THURSDAY, Feb. 23 (HealthDay News) -- Rising global temperatures appear to have caused the earliest known horse to shrink in size, new research indicates.
When Sifrhippus first appeared in the forests of North America more than 50 million years ago, it weighed about 12 pounds.
The horse lived during the 175,000-year period of time called the Paleocene-Eocene Thermal Maximum, during which average global temperatures rose by about 10 degrees Fahrenheit. This temperature increase was caused by the release of huge amounts of carbon into the atmosphere and oceans.
During this period of global warming, about one-third of mammal species experienced significant reductions in size, researchers have found.
Fossilized teeth show that Sifrhippus shrank from about 12 pounds to about 8.5 pounds (a 30 percent reduction) during the first 130,000 years of the time period and then rebounded to about 15 pounds in the final 45,000 years of that era.
The findings offer new evidence of the cause-and-effect relationship between temperature and body size, and also offer clues to how animals might be affected by rising global temperatures in the near future, according to study leaders Ross Secord of the University of Nebraska-Lincoln and Jonathan Bloch of the Florida Museum of Natural History at the University of Florida in Gainesville.

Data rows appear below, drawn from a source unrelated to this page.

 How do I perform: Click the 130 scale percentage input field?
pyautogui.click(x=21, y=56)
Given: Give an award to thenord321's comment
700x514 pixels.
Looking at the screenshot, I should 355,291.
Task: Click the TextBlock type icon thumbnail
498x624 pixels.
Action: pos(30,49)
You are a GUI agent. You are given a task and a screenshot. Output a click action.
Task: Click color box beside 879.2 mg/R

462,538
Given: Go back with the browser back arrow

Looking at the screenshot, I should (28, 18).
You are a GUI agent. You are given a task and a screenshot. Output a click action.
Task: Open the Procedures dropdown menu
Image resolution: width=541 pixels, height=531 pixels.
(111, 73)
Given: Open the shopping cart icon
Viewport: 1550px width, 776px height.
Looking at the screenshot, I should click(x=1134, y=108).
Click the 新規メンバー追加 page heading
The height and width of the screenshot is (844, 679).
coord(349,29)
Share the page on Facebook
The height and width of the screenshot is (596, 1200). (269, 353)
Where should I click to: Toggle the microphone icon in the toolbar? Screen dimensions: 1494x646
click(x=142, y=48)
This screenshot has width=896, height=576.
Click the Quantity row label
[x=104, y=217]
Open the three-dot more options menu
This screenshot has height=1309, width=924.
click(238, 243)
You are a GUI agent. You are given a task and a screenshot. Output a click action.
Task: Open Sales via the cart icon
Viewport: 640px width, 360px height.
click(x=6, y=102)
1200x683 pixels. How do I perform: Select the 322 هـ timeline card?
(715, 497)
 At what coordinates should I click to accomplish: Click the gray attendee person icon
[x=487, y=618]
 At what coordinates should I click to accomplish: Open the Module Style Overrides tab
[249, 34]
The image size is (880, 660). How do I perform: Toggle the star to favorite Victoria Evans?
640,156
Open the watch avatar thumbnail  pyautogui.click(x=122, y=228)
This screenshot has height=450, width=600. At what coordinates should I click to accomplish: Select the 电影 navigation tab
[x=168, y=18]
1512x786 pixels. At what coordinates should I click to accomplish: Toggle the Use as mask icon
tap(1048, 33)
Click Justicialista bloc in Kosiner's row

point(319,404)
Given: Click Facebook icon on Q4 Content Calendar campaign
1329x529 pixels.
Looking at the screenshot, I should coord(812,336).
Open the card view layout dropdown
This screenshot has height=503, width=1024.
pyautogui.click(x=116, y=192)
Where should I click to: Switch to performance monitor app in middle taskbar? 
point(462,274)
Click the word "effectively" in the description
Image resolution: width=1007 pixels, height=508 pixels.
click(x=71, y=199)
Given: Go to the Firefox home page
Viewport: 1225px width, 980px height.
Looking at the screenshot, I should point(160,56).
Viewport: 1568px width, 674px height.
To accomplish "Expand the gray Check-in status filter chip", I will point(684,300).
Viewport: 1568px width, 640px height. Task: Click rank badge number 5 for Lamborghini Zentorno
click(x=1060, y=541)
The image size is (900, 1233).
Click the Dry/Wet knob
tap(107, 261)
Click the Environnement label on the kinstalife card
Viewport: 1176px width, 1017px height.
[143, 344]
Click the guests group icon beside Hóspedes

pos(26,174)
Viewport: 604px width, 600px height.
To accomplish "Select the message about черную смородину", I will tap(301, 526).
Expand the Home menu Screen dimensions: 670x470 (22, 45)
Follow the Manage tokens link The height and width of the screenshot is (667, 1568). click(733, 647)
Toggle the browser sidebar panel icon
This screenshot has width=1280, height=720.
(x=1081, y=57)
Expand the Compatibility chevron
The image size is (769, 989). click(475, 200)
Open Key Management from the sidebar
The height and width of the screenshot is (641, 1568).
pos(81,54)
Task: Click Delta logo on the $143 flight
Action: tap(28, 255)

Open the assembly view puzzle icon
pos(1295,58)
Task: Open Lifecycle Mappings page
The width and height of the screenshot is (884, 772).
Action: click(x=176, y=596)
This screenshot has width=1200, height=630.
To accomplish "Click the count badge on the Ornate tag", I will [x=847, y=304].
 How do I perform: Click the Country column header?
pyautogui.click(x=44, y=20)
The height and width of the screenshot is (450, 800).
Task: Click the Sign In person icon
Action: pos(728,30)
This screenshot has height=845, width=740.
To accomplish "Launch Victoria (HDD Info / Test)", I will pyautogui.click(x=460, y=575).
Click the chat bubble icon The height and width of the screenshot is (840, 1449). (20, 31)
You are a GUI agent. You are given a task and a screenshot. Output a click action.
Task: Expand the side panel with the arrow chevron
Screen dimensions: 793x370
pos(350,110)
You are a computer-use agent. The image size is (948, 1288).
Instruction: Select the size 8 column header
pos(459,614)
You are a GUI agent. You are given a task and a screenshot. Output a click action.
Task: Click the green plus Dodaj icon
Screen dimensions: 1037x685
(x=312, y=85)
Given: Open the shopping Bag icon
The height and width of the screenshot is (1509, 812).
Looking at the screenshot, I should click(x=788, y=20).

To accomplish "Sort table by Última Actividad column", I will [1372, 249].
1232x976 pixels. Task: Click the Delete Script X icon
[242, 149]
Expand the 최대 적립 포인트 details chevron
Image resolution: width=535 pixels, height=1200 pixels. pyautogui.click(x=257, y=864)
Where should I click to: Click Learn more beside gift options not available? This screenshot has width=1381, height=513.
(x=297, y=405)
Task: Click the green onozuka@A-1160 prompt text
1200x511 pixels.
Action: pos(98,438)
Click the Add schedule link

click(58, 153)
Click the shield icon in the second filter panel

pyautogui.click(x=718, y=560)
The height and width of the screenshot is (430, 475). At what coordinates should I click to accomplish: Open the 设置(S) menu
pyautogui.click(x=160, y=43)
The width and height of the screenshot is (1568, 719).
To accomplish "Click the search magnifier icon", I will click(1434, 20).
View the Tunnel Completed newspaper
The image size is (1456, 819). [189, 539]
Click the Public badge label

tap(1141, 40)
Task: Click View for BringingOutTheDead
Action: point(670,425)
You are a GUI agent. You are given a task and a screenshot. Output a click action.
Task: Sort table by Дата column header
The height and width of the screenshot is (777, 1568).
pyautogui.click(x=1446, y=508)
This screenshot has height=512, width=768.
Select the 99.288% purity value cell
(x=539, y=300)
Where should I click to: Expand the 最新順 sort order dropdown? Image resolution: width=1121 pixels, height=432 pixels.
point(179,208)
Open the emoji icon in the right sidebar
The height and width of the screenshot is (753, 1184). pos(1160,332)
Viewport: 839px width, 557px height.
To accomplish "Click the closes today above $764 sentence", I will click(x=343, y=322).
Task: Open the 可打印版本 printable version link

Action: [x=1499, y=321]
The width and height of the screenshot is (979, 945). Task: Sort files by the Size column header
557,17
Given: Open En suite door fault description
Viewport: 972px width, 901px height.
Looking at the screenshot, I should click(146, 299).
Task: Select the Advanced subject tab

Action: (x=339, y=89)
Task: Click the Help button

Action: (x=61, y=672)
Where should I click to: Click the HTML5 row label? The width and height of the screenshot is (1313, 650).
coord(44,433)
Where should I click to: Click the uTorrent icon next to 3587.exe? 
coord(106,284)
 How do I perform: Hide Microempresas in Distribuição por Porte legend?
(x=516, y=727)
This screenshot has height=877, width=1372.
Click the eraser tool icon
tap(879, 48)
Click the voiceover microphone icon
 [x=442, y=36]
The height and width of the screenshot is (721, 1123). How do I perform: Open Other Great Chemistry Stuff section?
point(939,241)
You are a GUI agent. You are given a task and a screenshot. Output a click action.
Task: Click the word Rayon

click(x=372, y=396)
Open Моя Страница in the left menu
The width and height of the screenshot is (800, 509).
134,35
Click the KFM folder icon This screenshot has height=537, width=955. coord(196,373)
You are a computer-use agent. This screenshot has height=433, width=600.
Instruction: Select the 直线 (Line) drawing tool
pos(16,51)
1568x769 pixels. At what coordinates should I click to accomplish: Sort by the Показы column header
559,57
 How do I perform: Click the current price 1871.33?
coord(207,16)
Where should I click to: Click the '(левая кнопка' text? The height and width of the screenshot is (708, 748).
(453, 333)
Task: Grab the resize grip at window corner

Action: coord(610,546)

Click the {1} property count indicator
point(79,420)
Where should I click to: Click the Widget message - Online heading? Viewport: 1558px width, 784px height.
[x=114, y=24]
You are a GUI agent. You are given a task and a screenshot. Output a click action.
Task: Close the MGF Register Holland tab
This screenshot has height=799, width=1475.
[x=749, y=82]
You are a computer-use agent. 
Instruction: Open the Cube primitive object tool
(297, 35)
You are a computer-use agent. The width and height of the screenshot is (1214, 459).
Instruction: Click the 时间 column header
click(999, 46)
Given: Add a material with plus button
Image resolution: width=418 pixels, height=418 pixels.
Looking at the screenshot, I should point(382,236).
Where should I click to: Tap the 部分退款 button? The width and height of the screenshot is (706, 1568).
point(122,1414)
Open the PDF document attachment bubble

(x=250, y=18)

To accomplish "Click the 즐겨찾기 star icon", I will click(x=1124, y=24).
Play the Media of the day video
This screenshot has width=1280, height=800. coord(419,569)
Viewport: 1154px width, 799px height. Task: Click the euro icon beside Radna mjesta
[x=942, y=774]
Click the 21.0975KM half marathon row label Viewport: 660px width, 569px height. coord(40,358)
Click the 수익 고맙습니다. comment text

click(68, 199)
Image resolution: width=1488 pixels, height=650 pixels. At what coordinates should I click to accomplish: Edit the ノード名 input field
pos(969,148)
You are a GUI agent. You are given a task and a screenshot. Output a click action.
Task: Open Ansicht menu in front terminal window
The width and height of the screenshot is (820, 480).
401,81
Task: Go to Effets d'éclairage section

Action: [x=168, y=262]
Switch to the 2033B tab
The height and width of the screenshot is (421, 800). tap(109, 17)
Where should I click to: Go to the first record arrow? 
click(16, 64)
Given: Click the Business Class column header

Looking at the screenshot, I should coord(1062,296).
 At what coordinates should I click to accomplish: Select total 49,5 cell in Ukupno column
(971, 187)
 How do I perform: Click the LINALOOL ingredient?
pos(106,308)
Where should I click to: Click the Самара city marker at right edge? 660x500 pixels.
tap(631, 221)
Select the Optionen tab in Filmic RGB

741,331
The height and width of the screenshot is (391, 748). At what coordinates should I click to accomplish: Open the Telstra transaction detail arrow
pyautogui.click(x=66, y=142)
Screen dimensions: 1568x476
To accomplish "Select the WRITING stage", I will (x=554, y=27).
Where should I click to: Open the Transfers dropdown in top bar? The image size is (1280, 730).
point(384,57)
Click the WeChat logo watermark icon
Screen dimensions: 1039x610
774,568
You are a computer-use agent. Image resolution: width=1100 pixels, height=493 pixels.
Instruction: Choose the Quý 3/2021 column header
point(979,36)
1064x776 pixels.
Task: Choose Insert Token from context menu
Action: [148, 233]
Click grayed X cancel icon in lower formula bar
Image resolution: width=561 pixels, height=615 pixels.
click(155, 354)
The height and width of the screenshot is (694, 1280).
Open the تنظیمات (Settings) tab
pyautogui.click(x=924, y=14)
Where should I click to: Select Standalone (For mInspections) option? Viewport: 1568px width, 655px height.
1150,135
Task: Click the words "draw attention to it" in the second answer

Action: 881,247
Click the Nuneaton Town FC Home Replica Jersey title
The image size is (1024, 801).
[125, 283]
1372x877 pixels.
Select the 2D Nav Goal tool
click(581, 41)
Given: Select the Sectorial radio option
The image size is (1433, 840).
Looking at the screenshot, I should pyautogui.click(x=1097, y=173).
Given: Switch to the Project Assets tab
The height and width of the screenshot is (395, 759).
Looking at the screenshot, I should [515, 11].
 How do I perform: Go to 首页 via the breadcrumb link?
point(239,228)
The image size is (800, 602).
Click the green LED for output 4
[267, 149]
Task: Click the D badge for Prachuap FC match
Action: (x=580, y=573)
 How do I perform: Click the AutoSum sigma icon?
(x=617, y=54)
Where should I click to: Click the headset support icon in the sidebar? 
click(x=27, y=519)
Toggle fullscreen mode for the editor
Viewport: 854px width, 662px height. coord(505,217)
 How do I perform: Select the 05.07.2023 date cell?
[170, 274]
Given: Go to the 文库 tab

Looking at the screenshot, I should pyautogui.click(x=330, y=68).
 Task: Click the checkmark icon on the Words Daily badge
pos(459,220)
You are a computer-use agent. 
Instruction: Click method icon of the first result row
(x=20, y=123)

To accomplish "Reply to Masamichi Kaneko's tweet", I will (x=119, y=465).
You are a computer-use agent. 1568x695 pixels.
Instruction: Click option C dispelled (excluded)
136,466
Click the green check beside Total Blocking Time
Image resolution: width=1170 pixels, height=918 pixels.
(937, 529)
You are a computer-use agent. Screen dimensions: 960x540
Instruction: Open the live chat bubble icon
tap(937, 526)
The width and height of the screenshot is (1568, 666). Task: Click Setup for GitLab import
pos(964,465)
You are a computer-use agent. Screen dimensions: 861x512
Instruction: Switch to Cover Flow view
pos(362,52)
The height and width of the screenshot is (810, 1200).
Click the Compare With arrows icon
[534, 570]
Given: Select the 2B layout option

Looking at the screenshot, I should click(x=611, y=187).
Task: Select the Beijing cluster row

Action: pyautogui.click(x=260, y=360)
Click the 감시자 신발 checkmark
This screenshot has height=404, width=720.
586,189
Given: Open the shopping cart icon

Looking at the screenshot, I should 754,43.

In the study, published in the Feb. 24 issue of the journal Science, the scientists performed an analysis of the oxygen isotopes in the fossilized teeth of Sifrhippus.
The results were "absolutely startling," according to Bloch. "We looked at the curve and we realized that it was exactly the same pattern that we were seeing with the horse body size."
He explained that for the first time, "going back tens of millions of years -- we were able to show that indeed temperature was causing essentially a one-to-one shift in body size within this lineage of horse.